OPDRACHT 1: Citeer uit het artikel de passage die begint bij "Zeemanschap" en eindigt bij "en het wad.".
OPDRACHT 2:
Beantwoord alsjeblieft de volgende vragen over het artikel.
(a) In welk tijdschrift en welk nummer is het artikel eerder verschenen?
(b) Met wat voor boot vaart de verteller?
(c) Hoe hoog aan de wind kunnen de twee Britse jachten ongeveer varen?

ARTIKEL:

>>>

Zeemanschap

De stroom aan lij

17:00

Al vanaf de Swale zeilen we in company, de twee Britse jachten en mijn catamaran. Na de onvermijdelijke uitnodiging voor a cuppa tea willen de Britten graag weten of ik bekend ben met de Frisian Islands. Want daar willen ze naartoe: the Low Countries en het wad.

Dit artikel is eerder gepubliceerd in Zeilen 05/2017
Tekst: Klaas Jan Hoeve

Daarna zeilen we gezamenlijk verder, via Burnham-on-Crouch via de Deben en Southwold naar Lowestoft, soms ankerend en droogvallend, soms lekker aan een steigertje en nog vaker aan een mooring. Inmiddels is hun tijdrovende plan om via Flushing en the Hook naar Nederland te varen al wat uit het zicht verdwenen. Je kunt het drukste deel van de Noordzee beter mijden. En ook mijn uitleg van de Staande Mast Route bracht twijfels. Al varend langs de Engelse Oostkust leer ik het vaargedrag van mijn reisgenoten goed kennen. De twee scheepjes zijn niet bepaald snelle zeilers en hoog aan de wind is een nare koers voor een kleine langkieler en een logge kimkieler. Veel hoger aan de wind dan 60 graden loopt het niet, maar daar zijn ze aan gewend.

<<<

Gegevens over elementen en tekstlocaties:
>>>

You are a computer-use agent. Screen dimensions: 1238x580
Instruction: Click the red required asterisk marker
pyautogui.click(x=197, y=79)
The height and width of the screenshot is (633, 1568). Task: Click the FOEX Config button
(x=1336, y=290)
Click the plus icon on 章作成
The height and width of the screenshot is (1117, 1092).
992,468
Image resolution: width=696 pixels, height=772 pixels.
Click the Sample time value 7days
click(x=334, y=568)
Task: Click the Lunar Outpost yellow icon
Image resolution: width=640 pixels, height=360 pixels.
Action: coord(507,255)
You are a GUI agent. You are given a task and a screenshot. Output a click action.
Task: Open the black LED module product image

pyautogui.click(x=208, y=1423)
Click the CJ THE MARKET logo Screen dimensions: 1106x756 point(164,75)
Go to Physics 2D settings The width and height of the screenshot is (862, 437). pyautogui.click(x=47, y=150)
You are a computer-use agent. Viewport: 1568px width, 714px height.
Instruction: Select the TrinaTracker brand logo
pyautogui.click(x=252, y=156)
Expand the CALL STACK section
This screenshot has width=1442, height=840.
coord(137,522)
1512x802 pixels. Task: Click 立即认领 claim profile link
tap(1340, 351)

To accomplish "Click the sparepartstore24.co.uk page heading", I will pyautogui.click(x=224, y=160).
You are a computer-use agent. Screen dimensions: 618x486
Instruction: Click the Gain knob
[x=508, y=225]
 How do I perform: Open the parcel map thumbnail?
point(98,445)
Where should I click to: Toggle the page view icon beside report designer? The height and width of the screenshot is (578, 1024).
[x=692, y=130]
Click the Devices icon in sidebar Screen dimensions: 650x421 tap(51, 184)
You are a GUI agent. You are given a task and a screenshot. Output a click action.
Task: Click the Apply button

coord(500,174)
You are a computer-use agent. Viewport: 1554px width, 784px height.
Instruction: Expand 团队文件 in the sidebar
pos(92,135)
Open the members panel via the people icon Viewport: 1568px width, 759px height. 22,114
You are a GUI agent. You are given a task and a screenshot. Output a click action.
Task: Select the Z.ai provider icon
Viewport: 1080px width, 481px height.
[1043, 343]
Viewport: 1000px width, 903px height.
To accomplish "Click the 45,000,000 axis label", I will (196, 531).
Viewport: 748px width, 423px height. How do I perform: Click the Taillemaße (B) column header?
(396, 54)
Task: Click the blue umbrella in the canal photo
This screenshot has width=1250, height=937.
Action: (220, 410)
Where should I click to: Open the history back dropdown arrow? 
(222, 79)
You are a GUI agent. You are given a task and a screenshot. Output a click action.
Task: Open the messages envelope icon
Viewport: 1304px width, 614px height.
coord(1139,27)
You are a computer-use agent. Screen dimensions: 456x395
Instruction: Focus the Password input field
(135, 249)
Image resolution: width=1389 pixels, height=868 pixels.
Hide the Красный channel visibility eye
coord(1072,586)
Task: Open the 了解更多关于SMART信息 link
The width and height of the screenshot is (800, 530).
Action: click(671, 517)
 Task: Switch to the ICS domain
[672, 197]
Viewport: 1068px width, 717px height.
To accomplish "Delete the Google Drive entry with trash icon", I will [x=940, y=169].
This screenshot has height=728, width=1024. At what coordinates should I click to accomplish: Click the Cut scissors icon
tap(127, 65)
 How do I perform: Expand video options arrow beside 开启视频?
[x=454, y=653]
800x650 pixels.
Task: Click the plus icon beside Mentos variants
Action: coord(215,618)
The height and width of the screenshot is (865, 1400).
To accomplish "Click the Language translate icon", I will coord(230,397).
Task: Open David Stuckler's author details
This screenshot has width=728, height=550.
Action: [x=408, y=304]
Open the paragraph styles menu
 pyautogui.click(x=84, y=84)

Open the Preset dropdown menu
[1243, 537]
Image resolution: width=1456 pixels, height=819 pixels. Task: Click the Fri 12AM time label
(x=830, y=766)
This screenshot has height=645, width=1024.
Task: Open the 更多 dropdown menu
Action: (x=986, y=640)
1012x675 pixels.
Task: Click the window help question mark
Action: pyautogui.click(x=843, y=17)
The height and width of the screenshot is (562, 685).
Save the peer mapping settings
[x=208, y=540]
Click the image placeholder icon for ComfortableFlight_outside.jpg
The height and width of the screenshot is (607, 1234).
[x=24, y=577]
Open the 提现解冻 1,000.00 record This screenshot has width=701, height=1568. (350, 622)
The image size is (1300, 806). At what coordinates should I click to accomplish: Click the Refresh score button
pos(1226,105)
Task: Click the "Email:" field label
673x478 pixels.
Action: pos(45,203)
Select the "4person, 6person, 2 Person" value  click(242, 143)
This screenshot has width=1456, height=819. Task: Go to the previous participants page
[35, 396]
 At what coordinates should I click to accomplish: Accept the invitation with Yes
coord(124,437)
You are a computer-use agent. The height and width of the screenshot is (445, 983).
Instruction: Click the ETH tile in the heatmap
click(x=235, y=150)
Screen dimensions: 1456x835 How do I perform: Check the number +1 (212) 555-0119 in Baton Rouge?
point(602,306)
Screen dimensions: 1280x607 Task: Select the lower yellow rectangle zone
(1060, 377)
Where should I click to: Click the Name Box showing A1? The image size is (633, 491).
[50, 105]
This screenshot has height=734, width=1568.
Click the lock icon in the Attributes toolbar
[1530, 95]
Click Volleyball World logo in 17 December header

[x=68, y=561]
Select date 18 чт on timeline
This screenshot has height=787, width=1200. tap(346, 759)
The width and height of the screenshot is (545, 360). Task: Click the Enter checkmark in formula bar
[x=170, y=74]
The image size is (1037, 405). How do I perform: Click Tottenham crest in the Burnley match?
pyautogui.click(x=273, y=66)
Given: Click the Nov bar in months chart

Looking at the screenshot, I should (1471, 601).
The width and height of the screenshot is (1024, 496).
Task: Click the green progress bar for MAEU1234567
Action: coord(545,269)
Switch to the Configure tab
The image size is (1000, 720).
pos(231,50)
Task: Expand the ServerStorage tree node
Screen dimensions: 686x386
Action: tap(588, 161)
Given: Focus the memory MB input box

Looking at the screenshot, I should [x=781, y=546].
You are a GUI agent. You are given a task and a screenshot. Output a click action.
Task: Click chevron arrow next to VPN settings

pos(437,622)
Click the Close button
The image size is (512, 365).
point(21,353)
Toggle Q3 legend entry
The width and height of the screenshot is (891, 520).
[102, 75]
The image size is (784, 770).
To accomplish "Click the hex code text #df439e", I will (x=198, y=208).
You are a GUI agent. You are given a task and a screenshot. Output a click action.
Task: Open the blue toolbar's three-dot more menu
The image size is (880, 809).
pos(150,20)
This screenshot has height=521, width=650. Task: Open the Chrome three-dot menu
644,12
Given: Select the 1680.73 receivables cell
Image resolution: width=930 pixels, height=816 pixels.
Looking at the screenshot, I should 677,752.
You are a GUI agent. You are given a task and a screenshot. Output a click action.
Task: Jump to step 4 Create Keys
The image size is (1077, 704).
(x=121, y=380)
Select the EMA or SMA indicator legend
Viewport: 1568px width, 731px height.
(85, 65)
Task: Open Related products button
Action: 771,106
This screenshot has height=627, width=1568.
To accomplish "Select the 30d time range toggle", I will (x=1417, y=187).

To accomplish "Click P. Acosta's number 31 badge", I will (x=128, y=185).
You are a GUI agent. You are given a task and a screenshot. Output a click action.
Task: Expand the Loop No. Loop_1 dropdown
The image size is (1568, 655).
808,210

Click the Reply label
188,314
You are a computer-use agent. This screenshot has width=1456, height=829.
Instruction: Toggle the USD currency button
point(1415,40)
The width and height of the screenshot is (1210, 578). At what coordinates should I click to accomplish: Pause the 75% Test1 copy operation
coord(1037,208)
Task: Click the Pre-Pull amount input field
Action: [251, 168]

<<<

EINDANTWOORD 1:
Zeemanschap

De stroom aan lij

17:00

Al vanaf de Swale zeilen we in company, de twee Britse jachten en mijn catamaran. Na de onvermijdelijke uitnodiging voor a cuppa tea willen de Britten graag weten of ik bekend ben met de Frisian Islands. Want daar willen ze naartoe: the Low Countries en het wad.

EINDANTWOORD 2:
(a) In Zeilen, nummer 05/2017.
(b) Met een catamaran.
(c) Niet veel hoger dan 60 graden.